Harekat zamanlamasını TSK belirleyecek...

Haberin Devamı

Türkiye çok zor, çok kritik bir süreçten geçiyor. Son iki haftada yaşanan terör eylemleri bütün ülkeyi ayağa kaldırmış durumda. Hükümetin üzerindeki kamuoyu ve muhalefet baskısı da giderek şiddetini arttırıyor.

Özellikle Dağlıca’da 12 askerin şehit, 8’inin de kaybolması üzerine kamuoyunda öyle bir hava esmeye başladı ki hemen herkes hükümeti suçluyor; “Tezkere çıktı. Daha ne bekleniyor, asker Kuzey Irak’a niye girmiyor?” diye soruluyor.

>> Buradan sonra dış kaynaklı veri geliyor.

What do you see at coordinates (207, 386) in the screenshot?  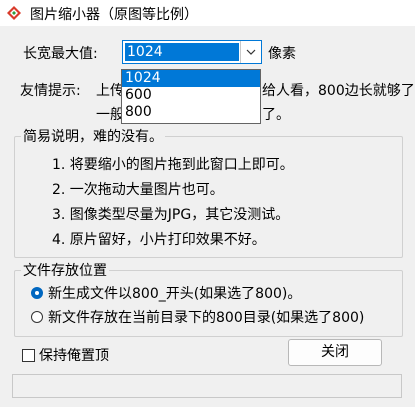 I see `status-bar` at bounding box center [207, 386].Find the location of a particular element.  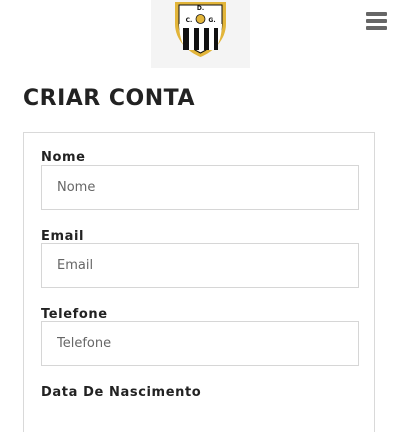

svg-text: G. is located at coordinates (212, 20).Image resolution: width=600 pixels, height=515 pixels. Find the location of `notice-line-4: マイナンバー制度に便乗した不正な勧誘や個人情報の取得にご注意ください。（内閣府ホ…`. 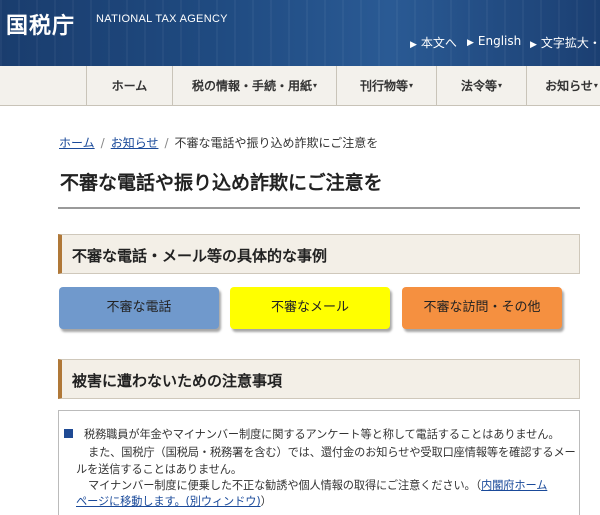

notice-line-4: マイナンバー制度に便乗した不正な勧誘や個人情報の取得にご注意ください。（内閣府ホ… is located at coordinates (318, 486).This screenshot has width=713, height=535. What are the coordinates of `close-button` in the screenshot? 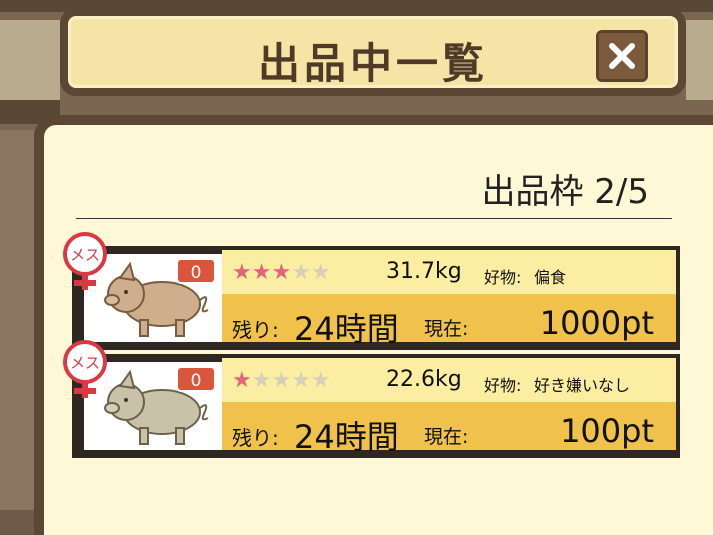 It's located at (622, 56).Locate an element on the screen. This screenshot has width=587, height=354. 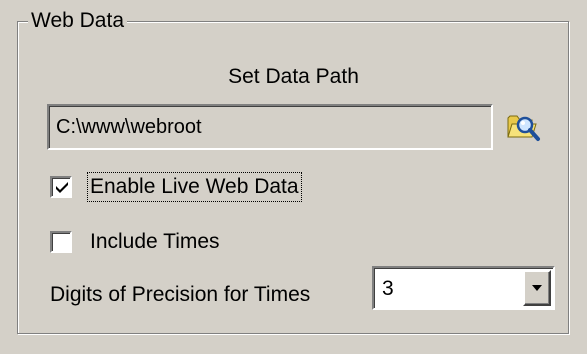
include-times-checkbox is located at coordinates (61, 242).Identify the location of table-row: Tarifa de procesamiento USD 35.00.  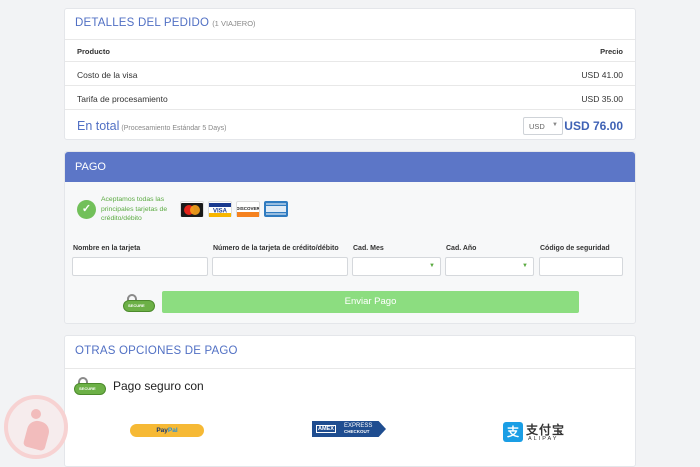
(350, 97).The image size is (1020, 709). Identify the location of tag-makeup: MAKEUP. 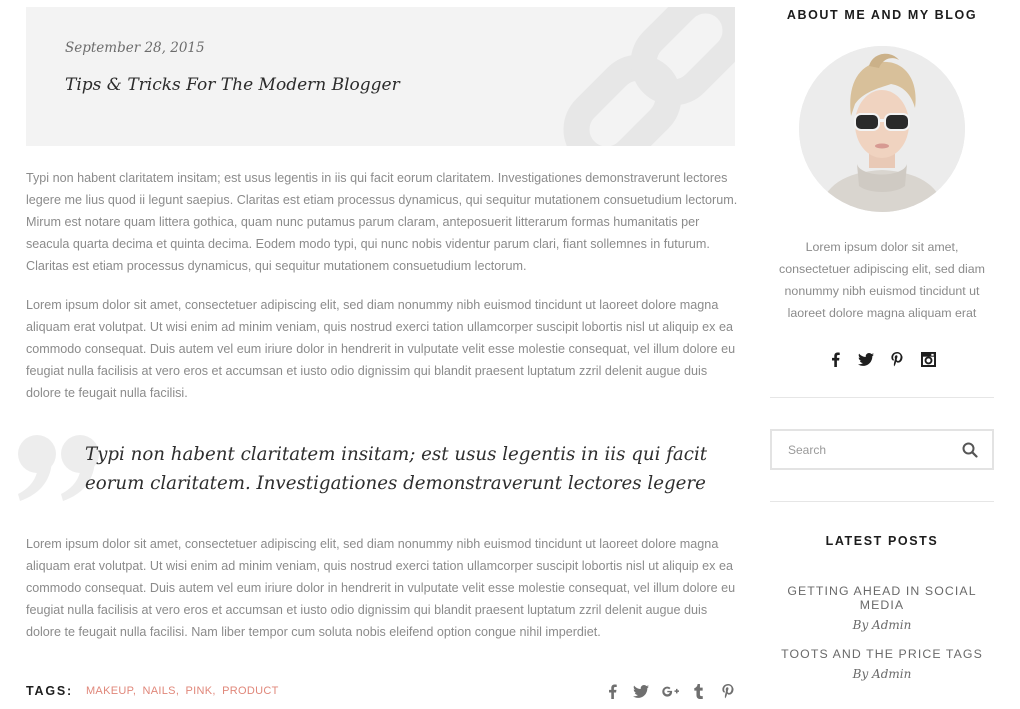
(110, 691).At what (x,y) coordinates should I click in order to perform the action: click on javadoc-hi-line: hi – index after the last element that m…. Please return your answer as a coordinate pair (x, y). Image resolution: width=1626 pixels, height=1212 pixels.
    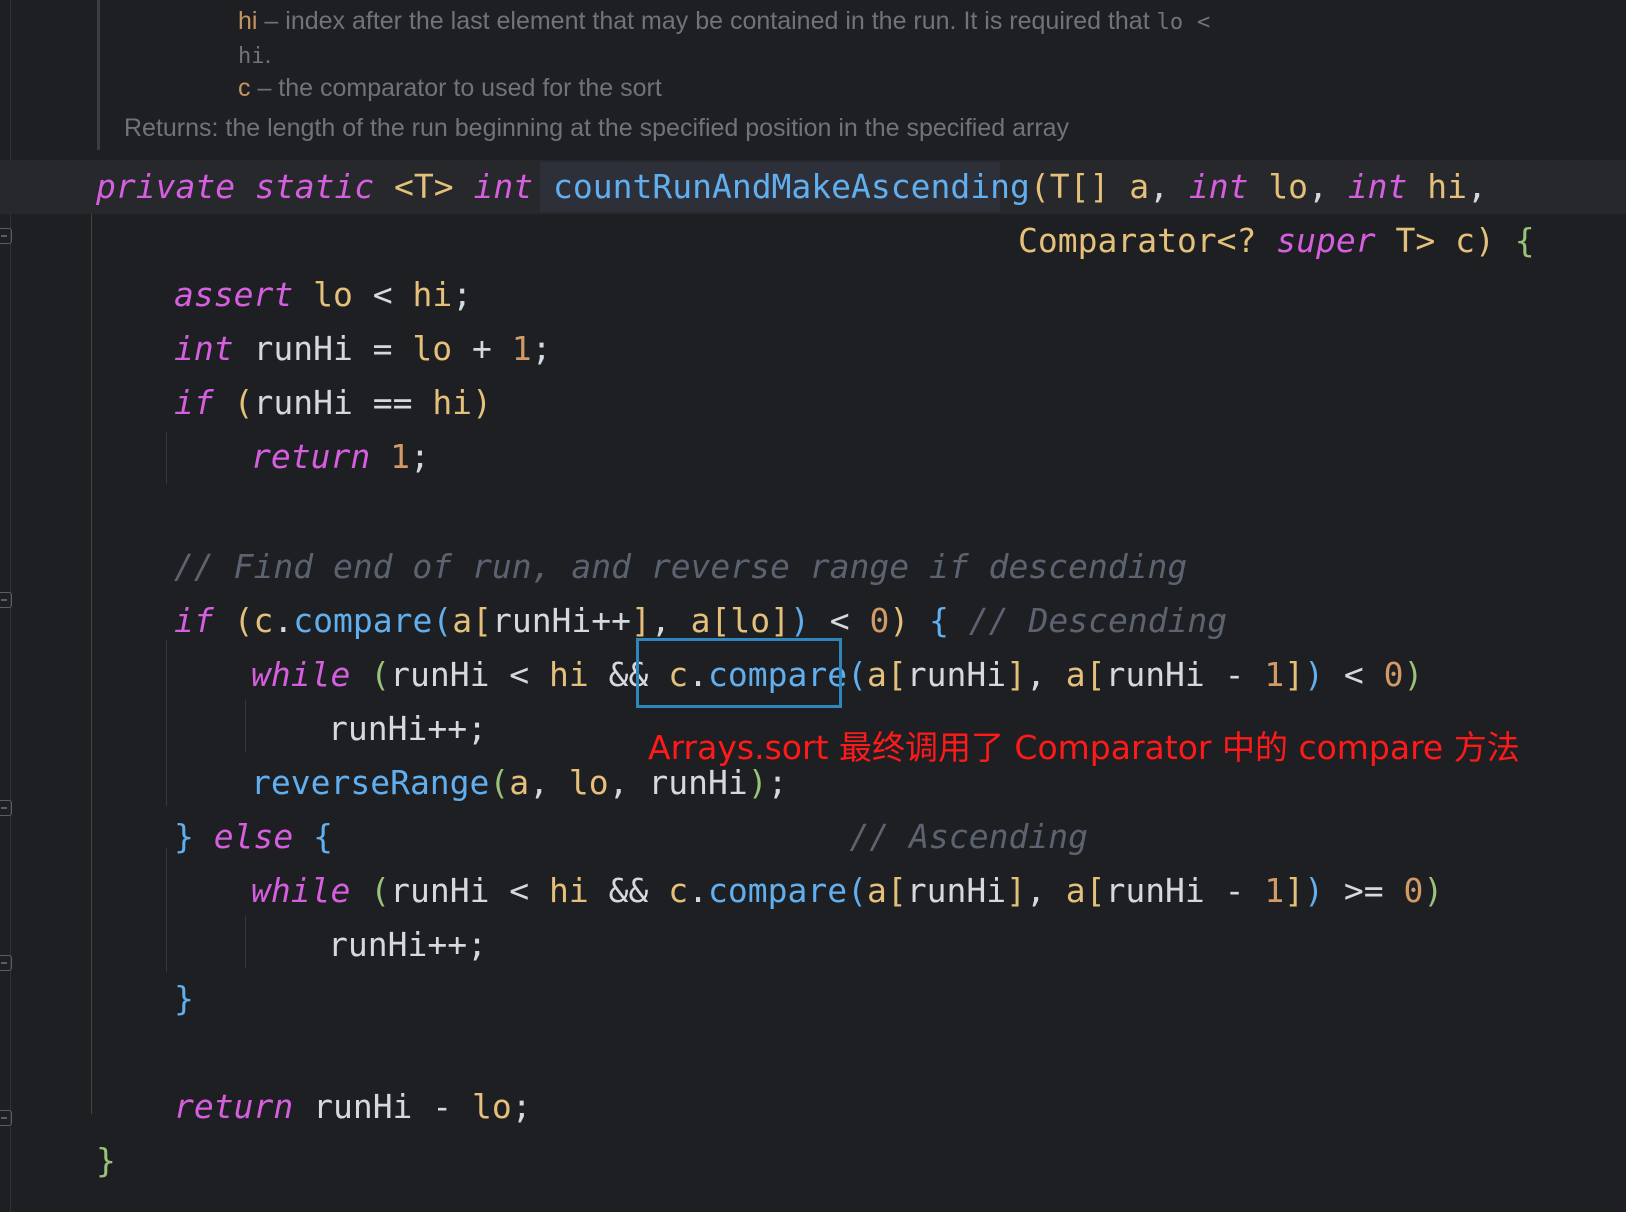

“Hükümet ayak sürüyor, kamuoyu tepkisi yüzünden tezkereyi çıkardılar ama yine bir şey yapmayacaklar. Sınır ötesi harekatı göze alamıyorlar” diye suçlanıyor AKP hükümeti.

Gerçekten öyle mi? Hükümet gerçekten tezkereyi ortamın sakinleşmesi, kamuoyu tepkisinin yatışması için mi çıkardı? Sınır ötesi harekatı göze alamıyor mu? ABD’nin telkinleri doğrultusunda sınır ötesi harekattan vaz mı geçecek hükümet?

Dün bu soruları, bu tür iddiaları kabinenin etkili bir ismi ile konuştum. Sert tepki gösterdi, muhalefet sözcülerinin hükümete yönelik eleştiri ve suçlamalarının “haksız ve yakışıksız” olduğunu ileri sürdü.

“Tezkerenin gereği yapılacaktır” diyen söz konusu bakan, “Ne zaman?” sorusuna da şu karşılığı verdi:

“Bu tabii ki muhalefetin isteğine, kamuoyunun beklentisine göre olmayacak. Türkiye çok kapsamlı ve ciddi bir sınır ötesi harekata hazırlanıyor. Bunu günübirlik duygularımızla yönetemeyiz. İlk gün de açıklandı, ‘inşallah kullanmak zorunda kalmayız bu tezkereyi’ dendi. Tabii ki Irak ve ABD, Kuzey Irak’taki PKK meselesini yarın hallederse, örgütü tasfiye eder, lider kadroyu yakalayıp bize teslim ederse, o zaman niye illa da sınır ötesi operasyon yapalım? Ama bunun zayıf ihtimal olduğunu biz de biliyoruz. Muhtemelen sınır ötesi harekattan başka çare kalmayacak. Türkiye bunu yapacak. Ama bu kez yapılacak olan harekat, bundan önce yapılmış olan 24 sınır ötesi operasyondan çok farklı olacak. Hem kapsamı farklı olacak, hem özelliği. Bu harekatı bir defa yapıp sorunu kökten çözmek arzulanmıyor mu? Arzulanıyor. O zaman bunun hesabı, kitabı, planlaması çok iyi yapılmak durumunda... ”

“Bu çalışmaları hükümet mi yapıyor?”

“Hayır” diyor Bakan:

“Bu çalışmayı uzman kurum olan Türk Silahlı Kuvvetleri yapıyor. Azami fayda nasıl sağlanır? Bunun zamanlaması nedir? Hangi güç unsurları kullanılır, hava operasyonu mu olur, kara operasyonu mu olur? Önce hava, sonra kara mı olur? Yahut ikisi birlikte mi yapılır? Bunları belirleyecek olan kurum, Türk Silahlı Kuvvetlerimizdir. Onlar üzerinde çalışıyor...”

Bir başka kritik soru da şu:

“Başbakan Erdoğan 5 Kasım günü ABD Başkanı Bush ile çok önemli bir görüşme yapacak. O nedenle sınır ötesi harekat en erken 6 Kasım’dan sonra mı yapılacak?”

Yanıt şu:

“Evet bu görüşmenin sonucunun beklenmesi çok doğaldır. Biz öteden beri söylüyoruz, bu meseleyi bütün tarafların işbirliği ve ortak operasyonu ile çözelim diyoruz. Eğer bu görüşmeden olumlu bir sonuç çıkacaksa niye beklenmesin? Beklenir. Ama bu arada hiç hesapta olmayan gelişmeler yaşanabilir ve Türk Silahlı Kuvvetleri, ‘en uygun zaman şimdidir. Hemen harekete geçmemiz gerekiyor’ derse o zaman beklenmeyebilir...”

Bu tabii ki zayıf bir ihtimal. Hükümet barışçıl yolları tüketme, diplomatik kanalları sonuna kadar işletme eğiliminde. Türkiye’nin son derece haklı olduğu bir olayda yarın haksız duruma düşülebilecek bir açık kapı bırakmamaya özen gösteriyor hükümet.